В баре мы с Туки сидели вдвоем, слушая завывания ветра да вглядываясь в языки пламени в камине. «Давай на посошок, Бут, — говорит Туки. — Пора закрываться».
Он налил мне, потом себе, тут открылась дверь и вошел этот незнакомец, обсыпанный снегом, словно сахарной пудрой. Ветер тут же полез в бар снежным языком.

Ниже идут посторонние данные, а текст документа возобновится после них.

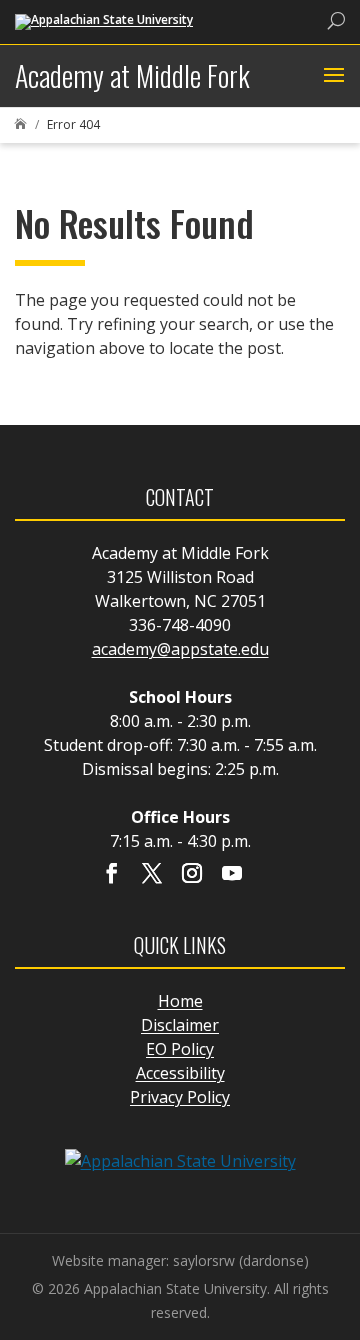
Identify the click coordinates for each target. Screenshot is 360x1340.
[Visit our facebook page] (112, 875)
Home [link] (180, 1001)
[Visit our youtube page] (232, 875)
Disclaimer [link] (180, 1025)
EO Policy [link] (180, 1049)
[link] (104, 20)
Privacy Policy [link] (180, 1097)
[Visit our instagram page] (192, 875)
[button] (331, 76)
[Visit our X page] (152, 875)
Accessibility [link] (180, 1073)
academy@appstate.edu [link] (180, 649)
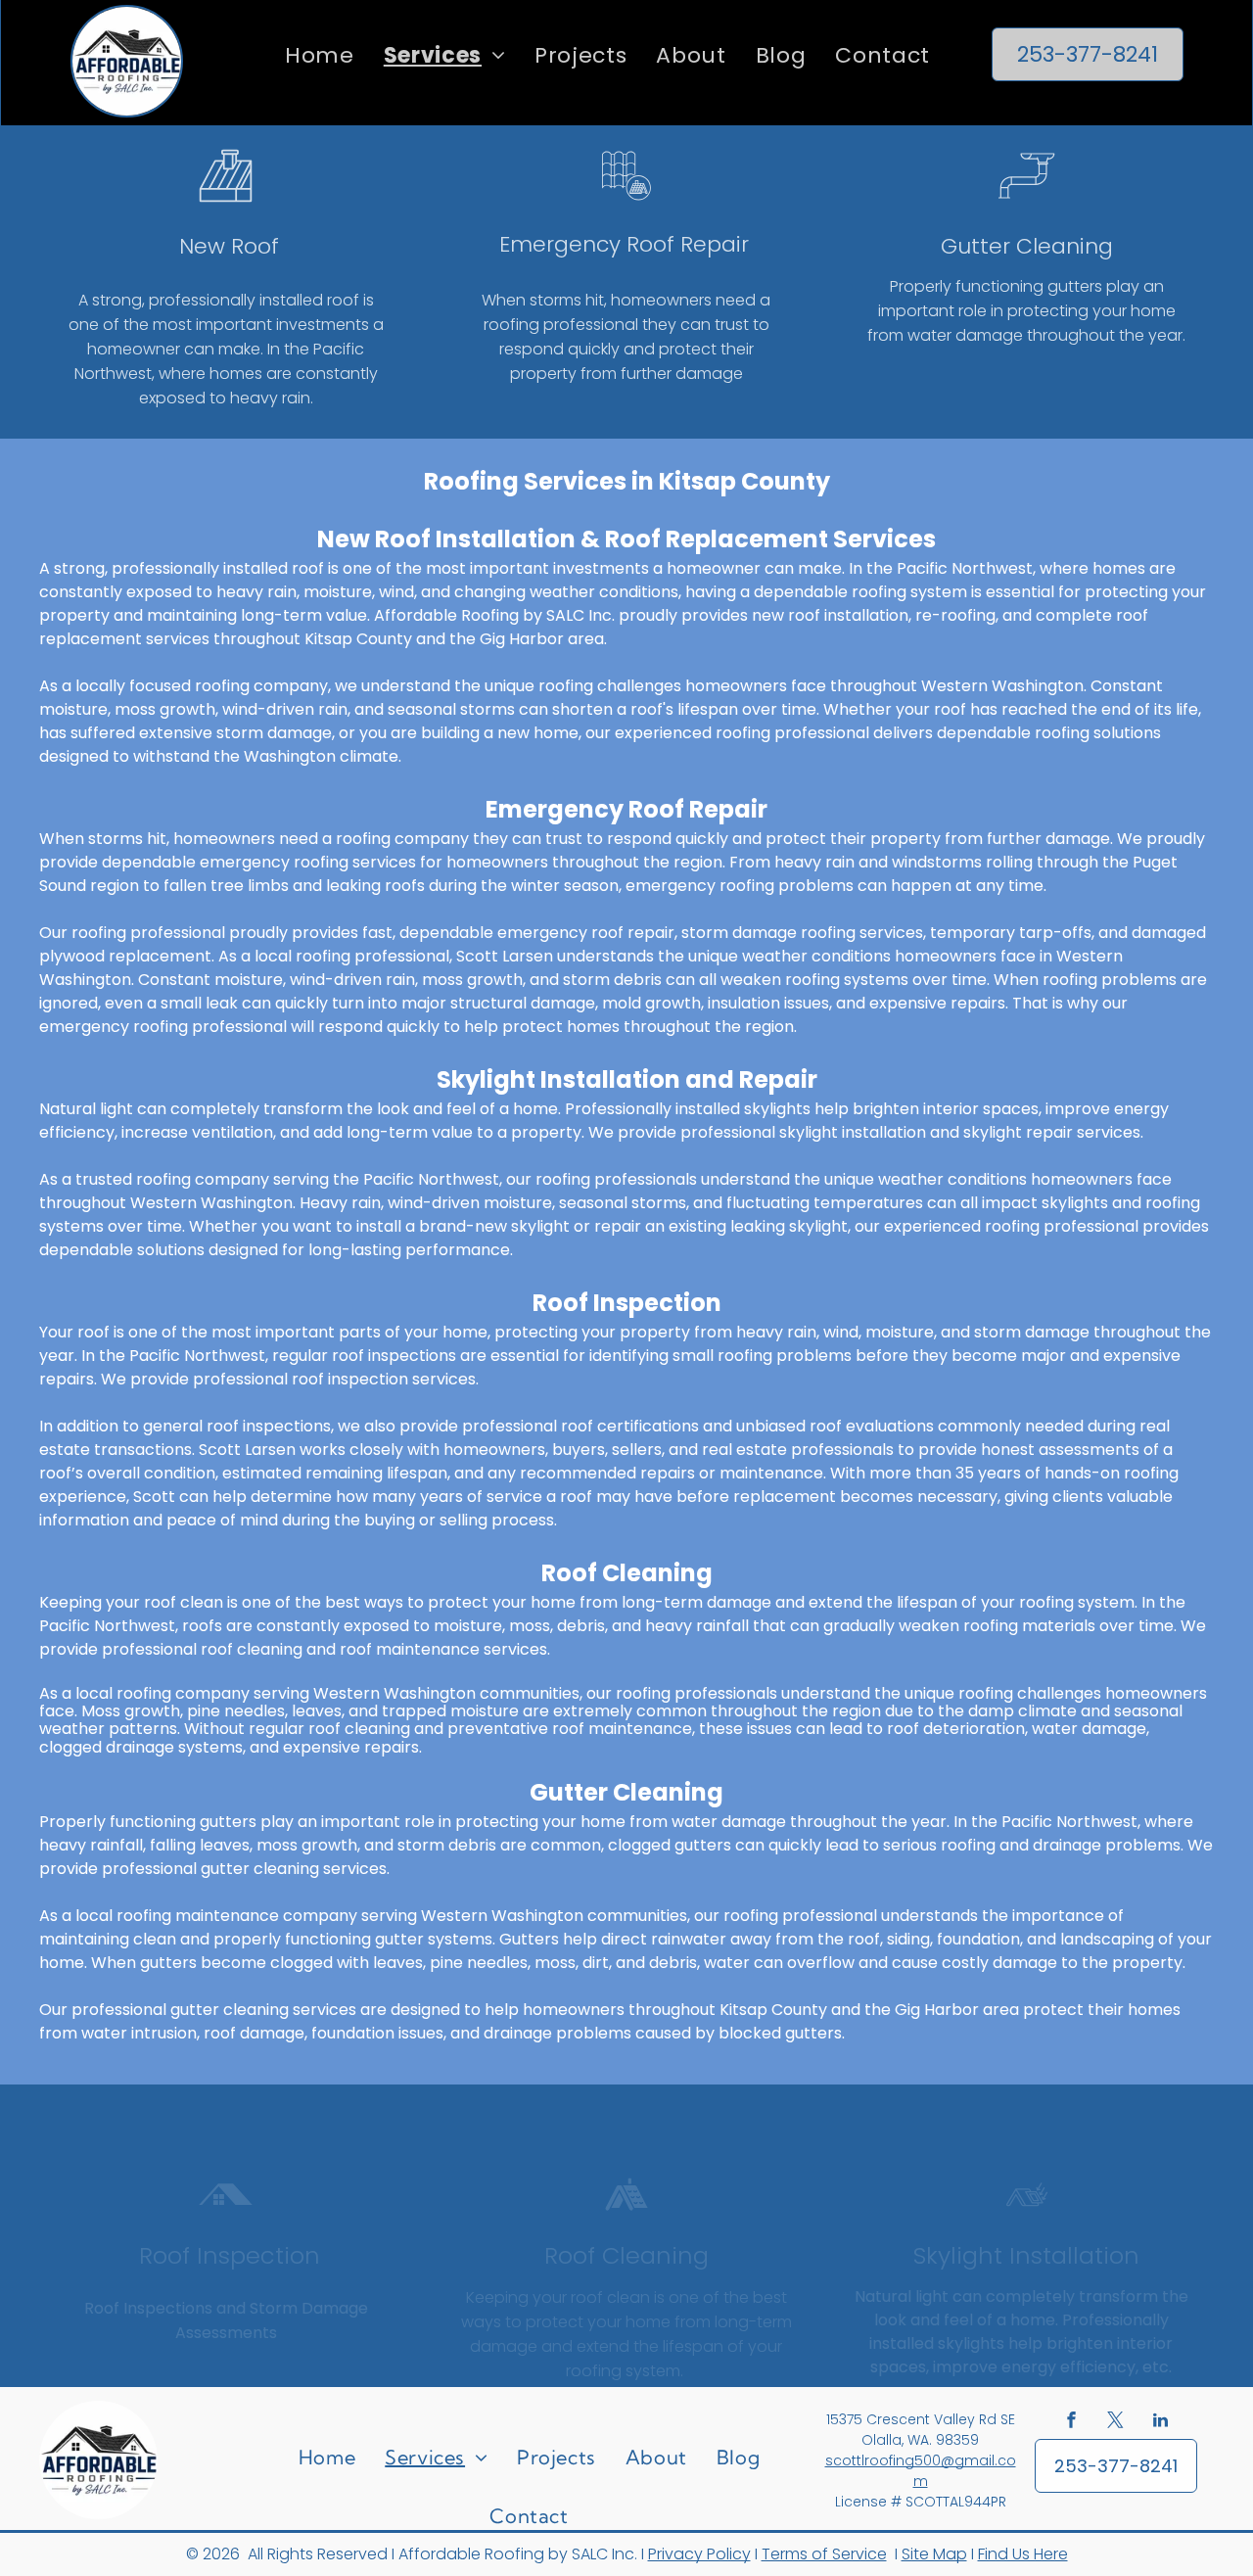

— Закрывайте дверь! — орет на него Туки. — Или вас воспитывали в сарае?
Никогда я не видел более перепуганного человека. Он напомнил мне лошадь, которая весь день ела крапиву. Он вытаращился на Туки, пробормотал: «Моя жена… моя дочь…» — и повалился на пол.
— Святой Иосиф, — говорит Туки. — Закрой дверь, Бут, ладно?
Я подошел и закрыл дверь, борясь с ледяным ветром. Туки опустился на колено рядом с мужчиной, приподнял голову, похлопал по щекам. Тут я увидел, что выглядит парень паршиво. Лицо уже покраснело, на нет появились серые пятна. А тот, кто пережил в Мэне все зимы с тех самых пор, когда президентом был Вудро Вильсон (это я о себе), знает, что эти серые пятна — верный признак обморожения.
— Отключился, — прокомментировал Туки. — Принеси-ка бренди.
Я взял с полки бутылку, вернулся. Туки расстегнул парню пальто. Он чуть оклемался: глаза приоткрылись, он что-то забормотал, но очень уж тихо.
— Налей чуток.
— Чуток? — переспрашиваю я.
— Бренди — чистый динамит, — отвечает он. — А ему и так сегодня досталось.
Я плеснул бренди в стопку, посмотрел на Туки. Тот кивнул.
— Лей прямо в горло.
Я вылил. Реакция последовала незамедлительно. Мужчина задрожал всем телом, закашлялся. Лицо покраснело еще больше. Глаза широко раскрылись. Я обеспокоился, но Туки усадил его, как большого ребенка, стукнул по спине.
Мужчина попытался выблевать бренди, Туки стукнул его снова.
— Нельзя. Продукт дорогой.
Мужчина все кашлял, но уже не так натужно. Тут я смог приглядеться к нему. Судя по всему, из большого города, откуда-то к югу от Бостона. Перчатки дорогие, но тонкие, так что на руках наверняка серые пятна, и ему еще повезет, если он не потеряет палец-другой. Пальто дорогое, это точно, триста долларов, никак не меньше. И сапожки, едва доходящие до щиколоток. Я подумал, а не отморозил ли он мизинцы.